I’ve not really written much this month. And why? Because I was filling up some of the gaps in my collection of Playstation games. Among them being Dead Space, which I actually played once before five or six years ago but gave away or traded it for something else after I was done with it. Now I played the whole thing again and there’s really quite a lot to talk about in it. I usually don’t play Horror games because they are – yes, you’re right – too scary for me. Dead Space is one of the exceptions. Compared to oldschool Survivial Horror games it is relatively tame as the scariness goes and it’s set in a setting that I generally don’t consider particularly scary to begin with. I grew up with spooky Star Trek: The Next Generation episodes and it was only many years after having seen Alien that I learned that most people consider it a horror movie. Alien lifeform infiltrating a ship and altering the people on board is an old hat for me. If you’re not immunized to stories of this type, it might be much more scarier, though.

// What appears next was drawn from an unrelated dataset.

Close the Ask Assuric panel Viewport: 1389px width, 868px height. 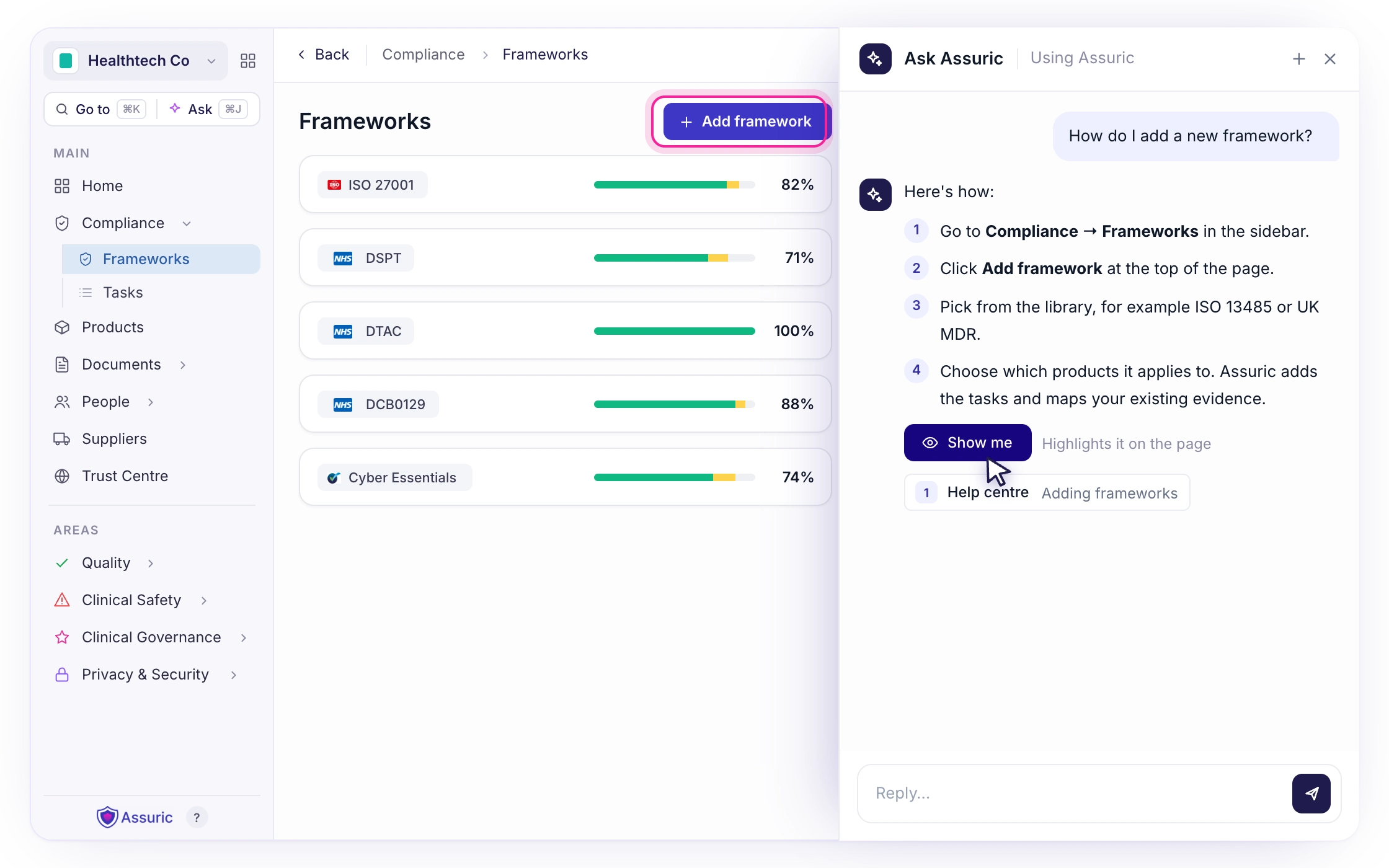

dead_space-1689615Dead Space was released in 2008, like a whole bunch of other great PS3 games, and while not one of those games that achieved immortal fame, it was still very well recieved and has a lot of great fans. The kind of success game developers can reasonably hope to achieve with a new series. The setup is very simple. The deep space mining ship Ishimura has send a distress call from a remote planet and the company sends a small repair team consisting of a computer technician, an engine technician, and three guards. You play the mechanic Isaac Clarke (little joke here that sci-fi fans should easily spot), whose girlfriend Nicole is also one of the medics on the Ishimura, who had send him a strange message before contact with the ship was lost. When their shuttle arrives at the Ishimura, the whole power is out and the automatic landing system malfunctions, causing them to crash into the hangar bay. Inside the Ishimura everything is in chaos and the whole crew gone. But no three minutes later a swarm of berserking space zombies tears two of the guards to pieces and answers the question where everyone has gone. With the Ishimura being out of working order and the shuttle wrecked, Isaac has to crawl through the giant mining ship, trying to find a way to escape while keeping the ship from crashing down into the planet. And of course try to find out what happend to Nicole and saving her if possible. Good thing he’s an engineer and not some kind of useless space marine or theoretical physicist. Overall, the game feels a lot like a blend of Aliens, Event Horizon, and The Thing. You could also call it Die Hard on a Spaceship. With zombies! Or, as I believe the correct technical term goes, serious fucked up shit.

This is an excelent trailer, by the way. It gives a good impression of what you’re going to get and, more importantly, doesn’t give away any details of the story. I watched this one years ago and quite liked it. And I think it was the only one I watched, which allowed me to go into the game completely blind. Which I think really was very much worth it. Many of the other trailer I’ve seen now give away way too many unexpected revelations in my opinion.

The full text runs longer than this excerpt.